Thursday, August 7, 2008

"No one on earth has any other way left but upward." ~ Alexander Solzhenitsyn

I first encountered Alexander Solzhenitsyn intentionally, as part of a personal effort to taste the Russian authors. I began with his book, One Day In The Life Of Ivan Denisovich, a novel of fact and personal experience which follows one prisoner through an ordinary day in a work camp in Communist Siberia.

I will be frank with you; I chose that book because it was much shorter than War and Peace. I figured that, since I didn’t know whether I would like they style of a Russian author, I didn’t want to bite off more than I could chew. I would only allow myself to become emotionally invested in a smaller sample. Smaller it is, but glorious.

Solzhenitsyn was sentenced to eight years in a labor camp, beginning in 1945. Eventually, as a result of his writings, he had his citizenship revoked by the USSR and was exiled, eventually ending up in the United States. He was awarded the Nobel Prize for literature in 1970.

In 1978 he was invited by Harvard university to address the student body.
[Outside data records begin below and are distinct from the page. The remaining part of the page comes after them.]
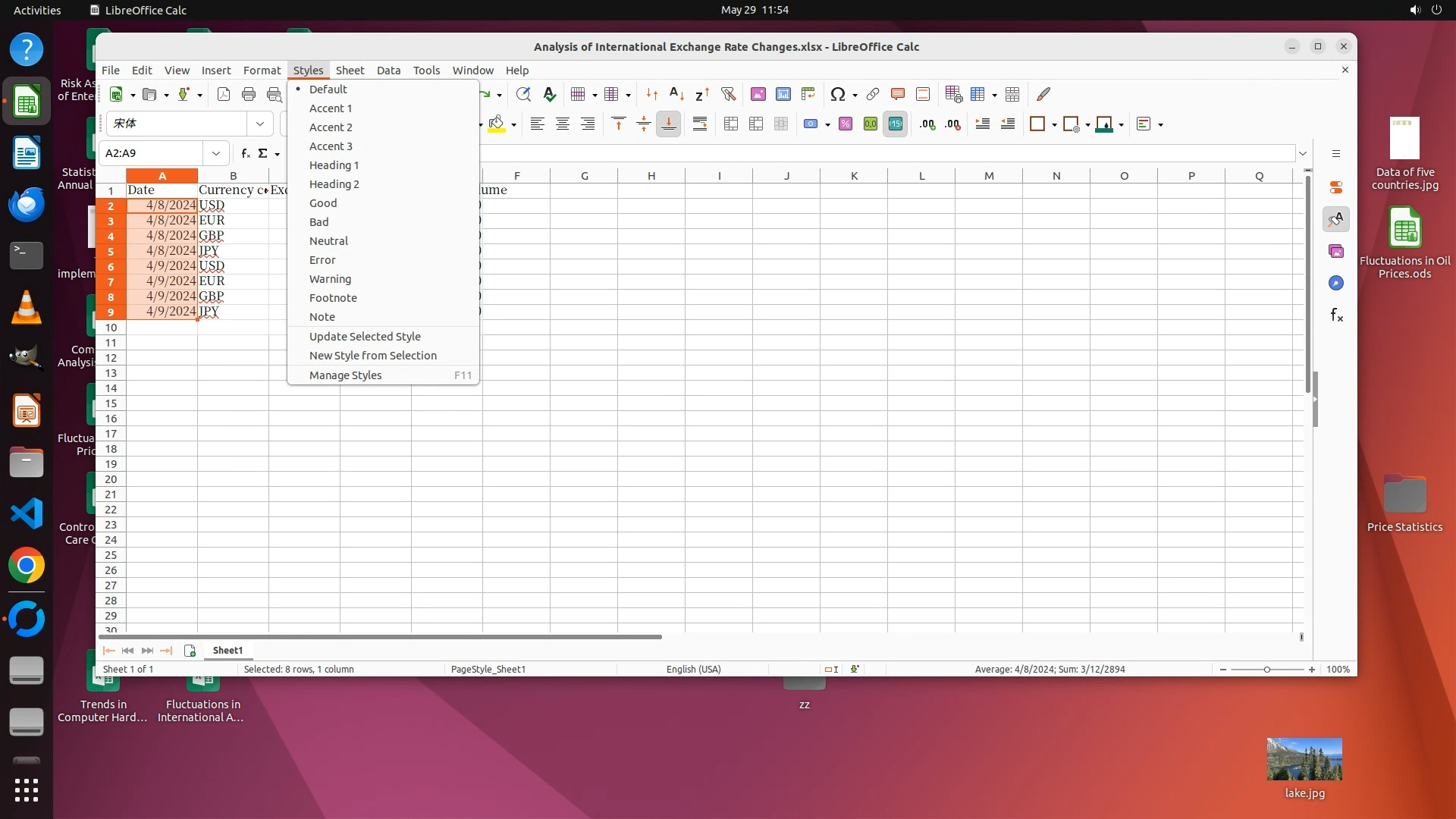Expand the Borders dropdown arrow
The height and width of the screenshot is (819, 1456).
1054,125
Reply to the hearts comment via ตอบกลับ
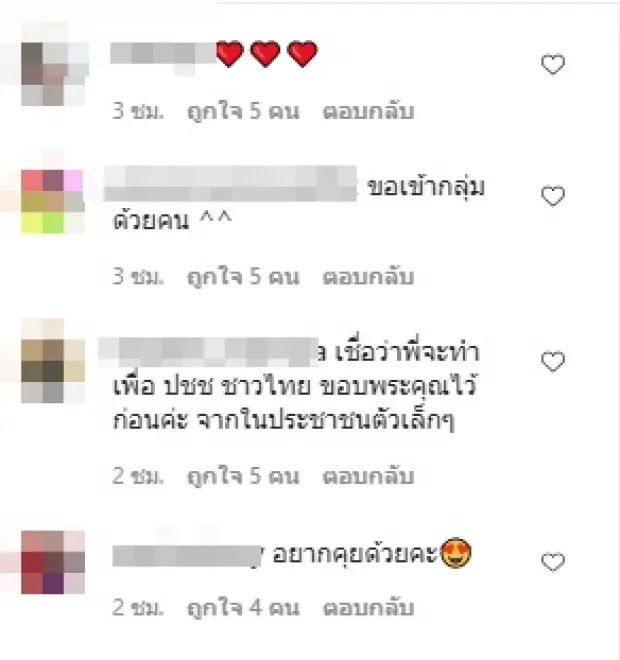Screen dimensions: 620x660 click(368, 112)
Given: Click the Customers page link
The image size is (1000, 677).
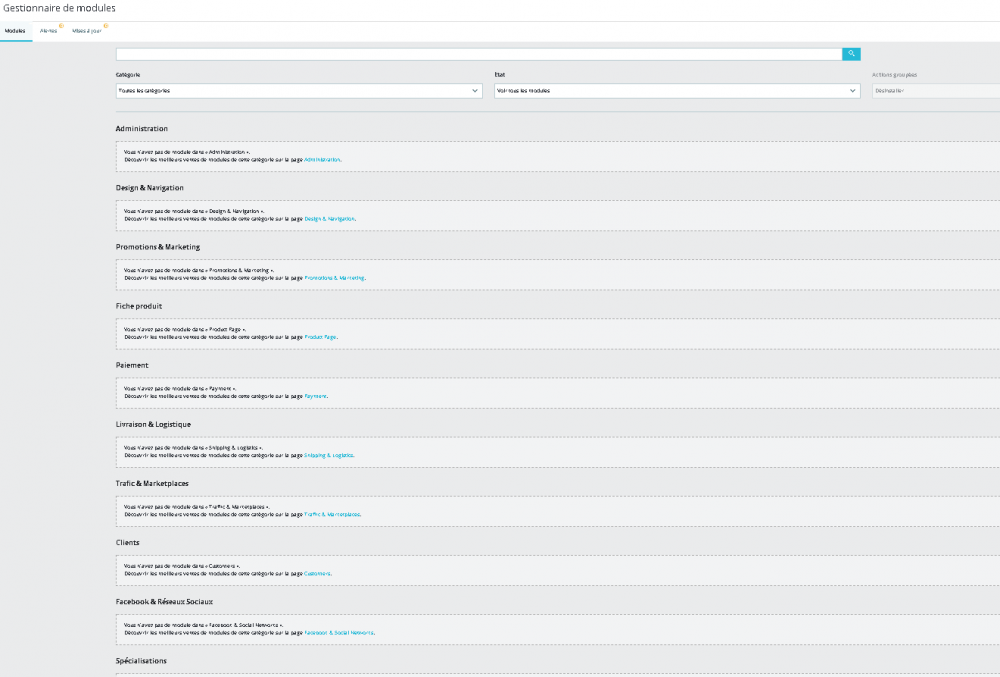Looking at the screenshot, I should 317,573.
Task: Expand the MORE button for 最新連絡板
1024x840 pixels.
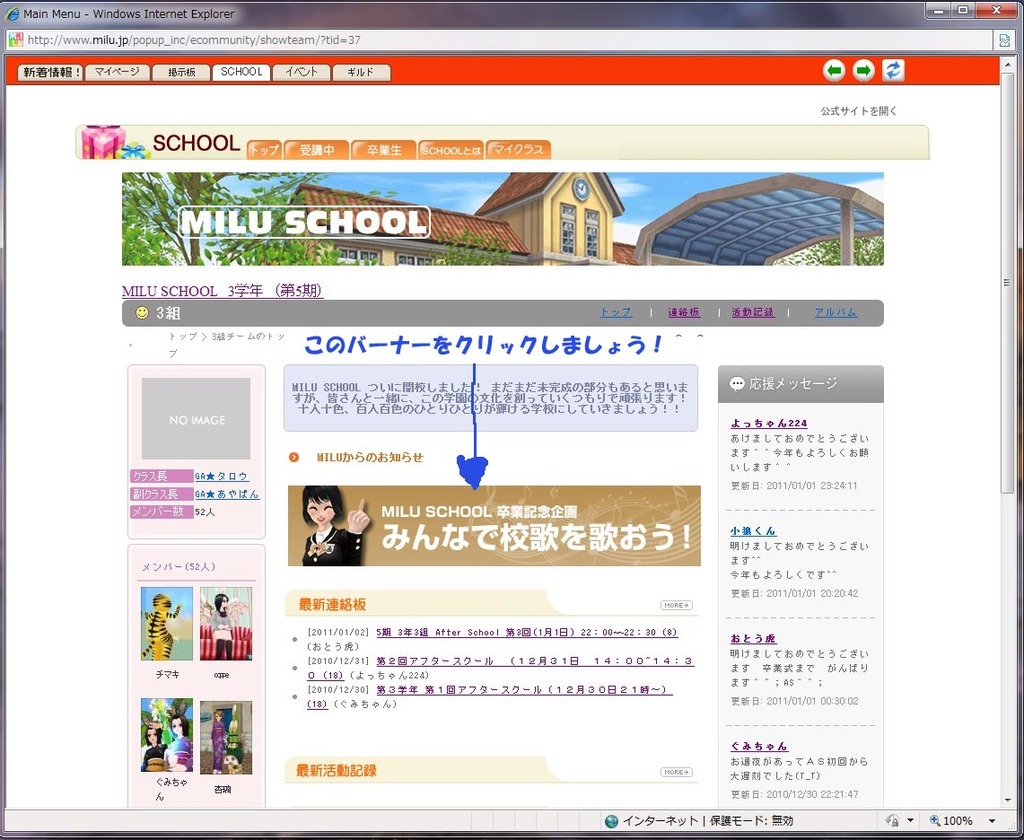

But that speech was marked by a grave disrespect shown by nearly everybody in attendance, including the faculty, as he began to unburden himself in a fearless and transparent critique of Western culture.

Who better to critique the west? Solzhenitsyn was no proponent of communism, having suffered so much under it. He hated the low estate which the atheistic government of his home land had produced among the Russian people. Adopted by the richest, most “successful” nation on earth, he enjoyed full freedom to commend his ideas and observations to people. He was free to write, and being a newcomer, he could view circumstances objectively, with the fresh perspective of someone who has not been desensitized by immersion. But he was apparently not free to confront those educators and their progeny with truths about the moral condition of our society, for they would not listen.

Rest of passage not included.